The reason why we restrict normal cancel to lexical scope and cancel-outer to specially marked transactions is that we do not want programmers guessing whether a call hidden somewhere in a larger transaction could cancel the transaction or not. Normal transactions give you exactly-once semantics, whereas transactions that can be canceled are at-most-once (while still being atomic of course).
If throw would cancel a transaction by default, we would change the semantics of existing code. So no, we don't want that.
"Retry provision": I'm not exactly sure which semantics you are referring to here (like what's been proposed by Harris et al.?). Note that you cannot busy-wait for some condition to change in a transaction, simply because it's supposed to be atomic and isolated.

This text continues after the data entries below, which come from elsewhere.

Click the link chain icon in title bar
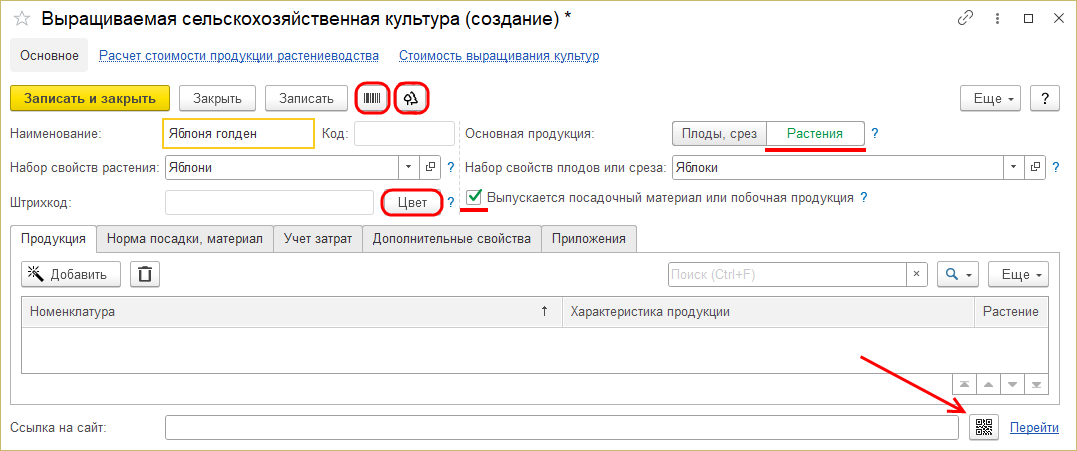 pyautogui.click(x=966, y=19)
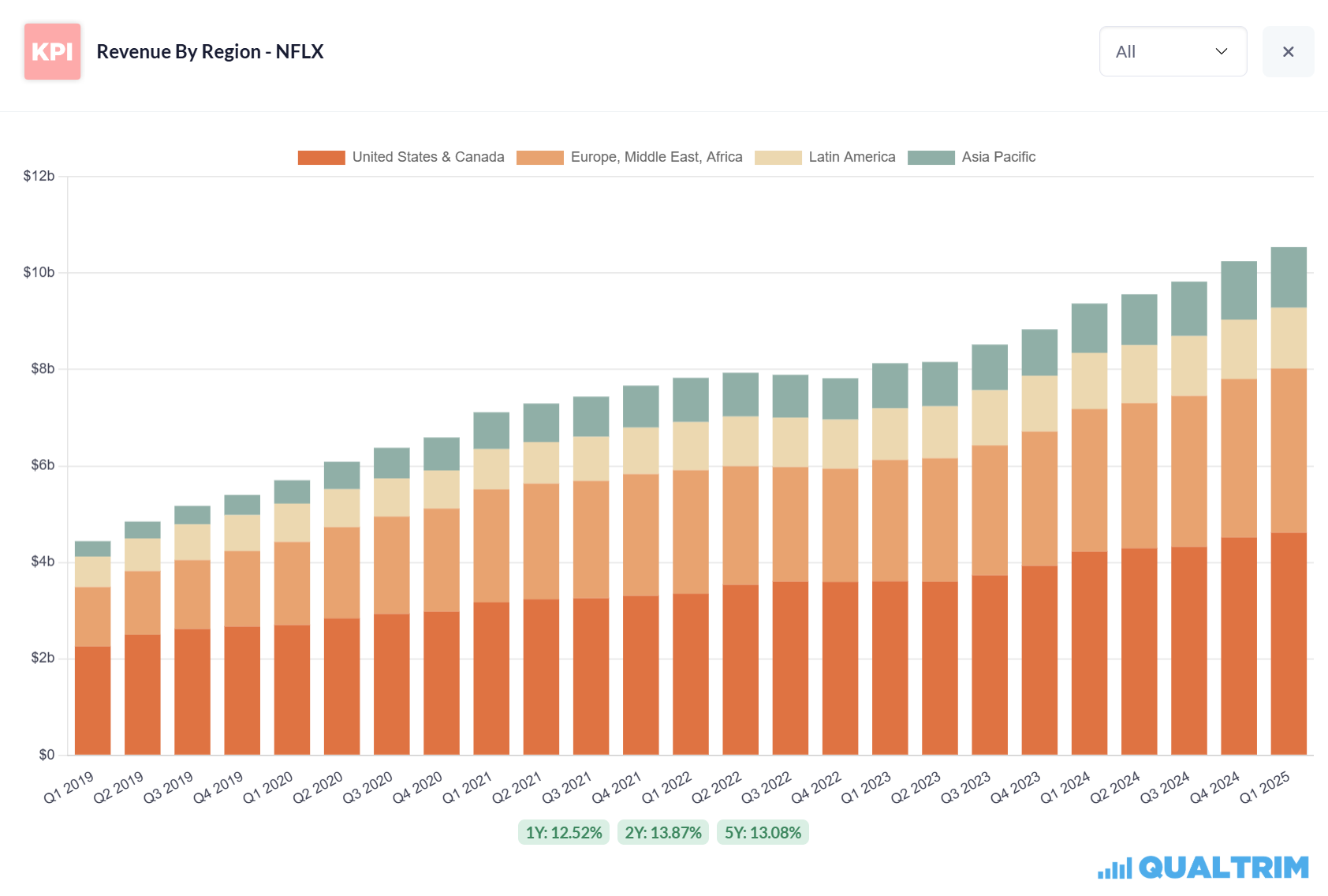Click the Qualtrim logo watermark

(x=1203, y=868)
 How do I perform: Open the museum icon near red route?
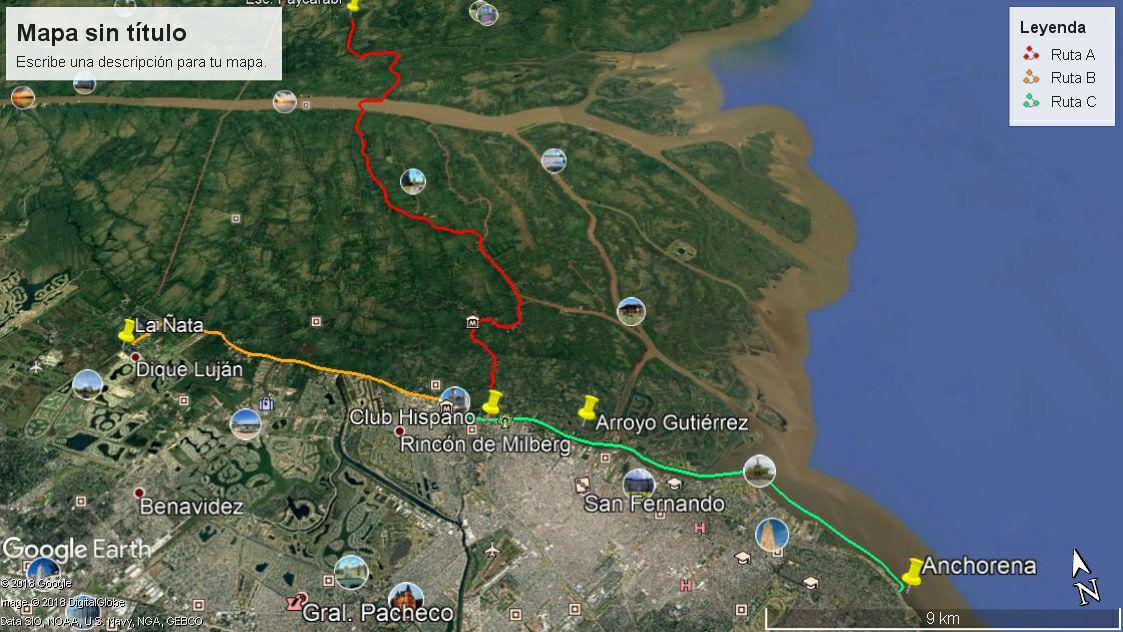tap(472, 322)
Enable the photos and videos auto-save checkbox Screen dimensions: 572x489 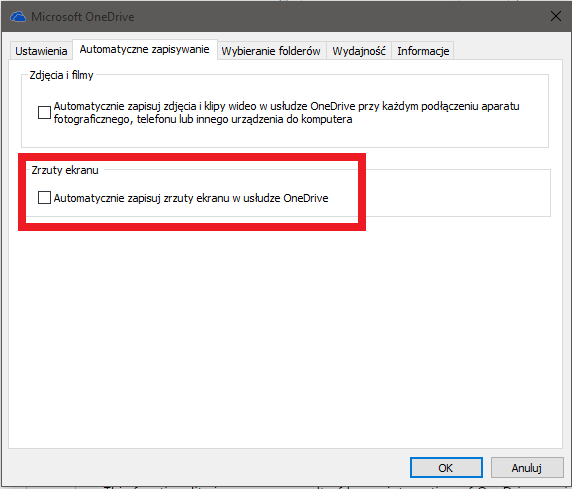[x=44, y=112]
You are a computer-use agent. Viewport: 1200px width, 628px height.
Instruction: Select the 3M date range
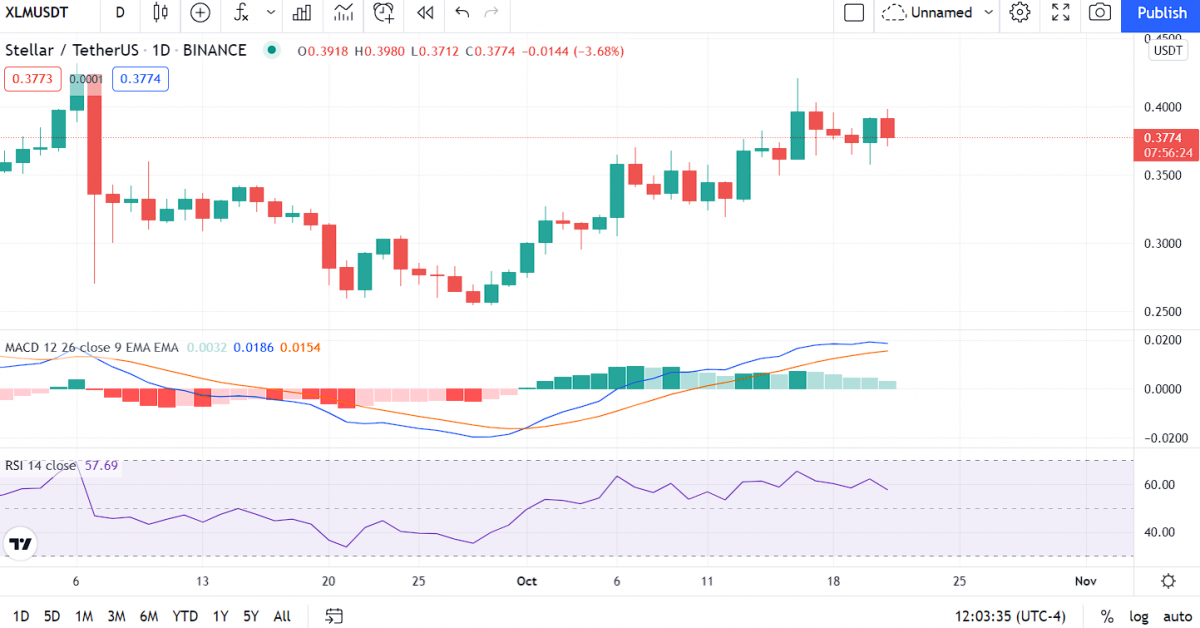pos(116,616)
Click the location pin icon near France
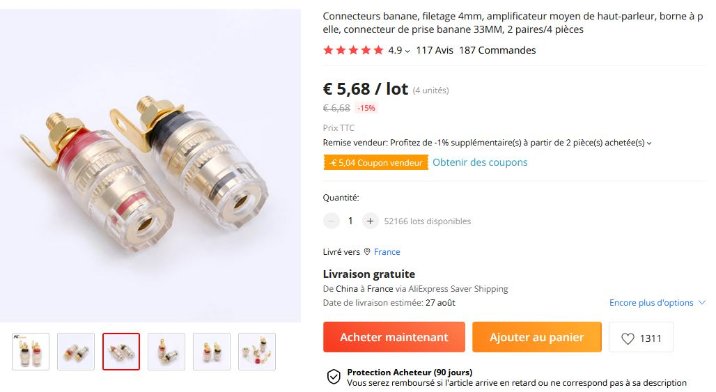Image resolution: width=716 pixels, height=392 pixels. [367, 252]
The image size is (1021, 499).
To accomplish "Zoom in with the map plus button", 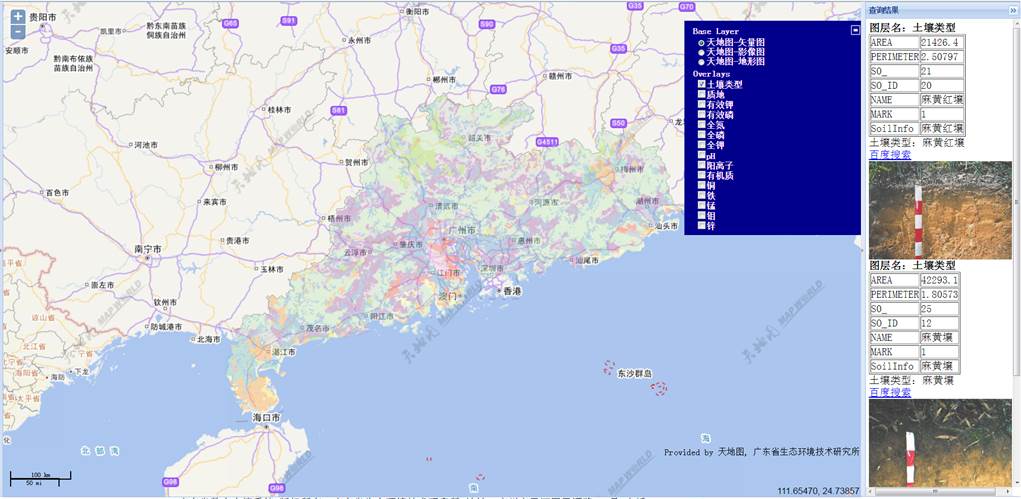I will pos(18,17).
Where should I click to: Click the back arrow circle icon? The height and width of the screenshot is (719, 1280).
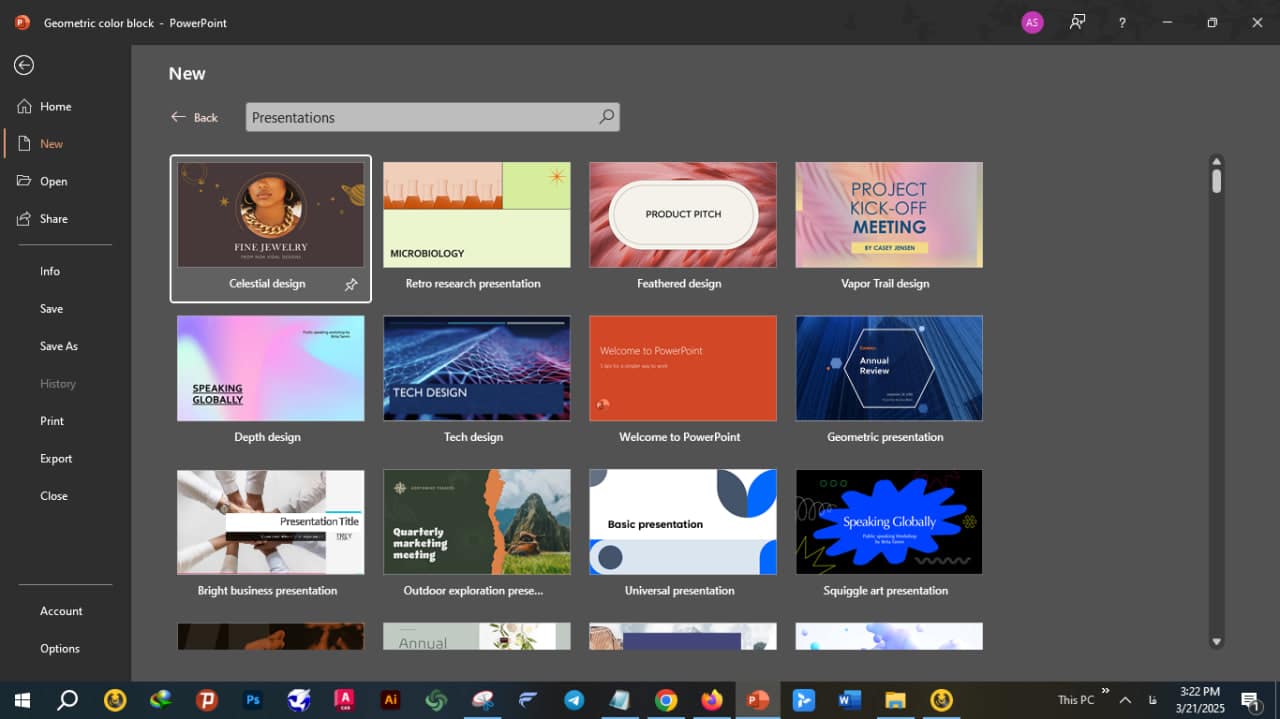(x=24, y=65)
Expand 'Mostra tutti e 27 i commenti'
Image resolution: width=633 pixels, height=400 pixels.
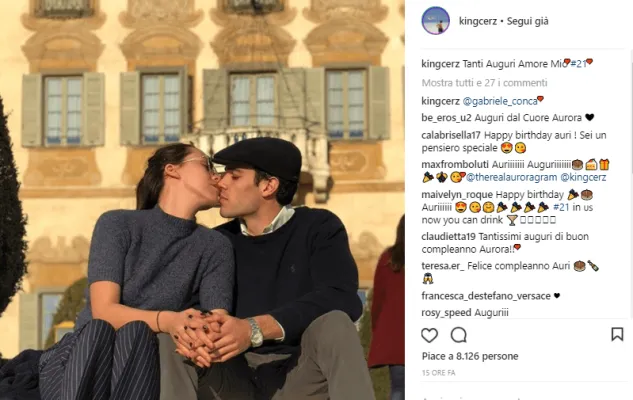click(x=484, y=83)
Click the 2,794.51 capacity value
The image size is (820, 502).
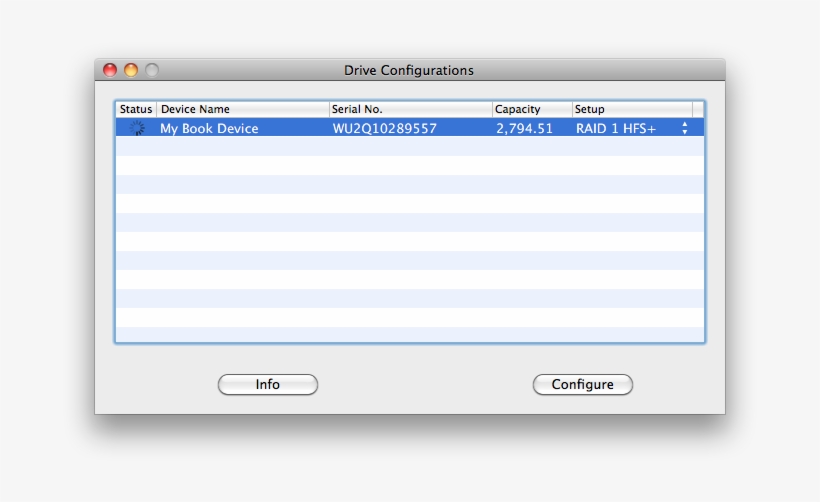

Finally, we just don't know how people will use transactions. Sure, you often want to keep synchronizing regions small, but that will not be a good choice for some programmers or programs. So, from a specification perspective, "simplifying the whole thing" would mean to assume a given narrow use case and prevent other uses.
The current specification does not prevent you from using transactions in the simple form you mentioned, so if you want that, you can have it. Here's a simple recipe: Only use __transaction_atomic, and never call any functions in a different compilation unit. And that's it, no further annotations necessary (the specification allows compilers to automatically infer whether a function is transaction_safe, and this is what GCC does too).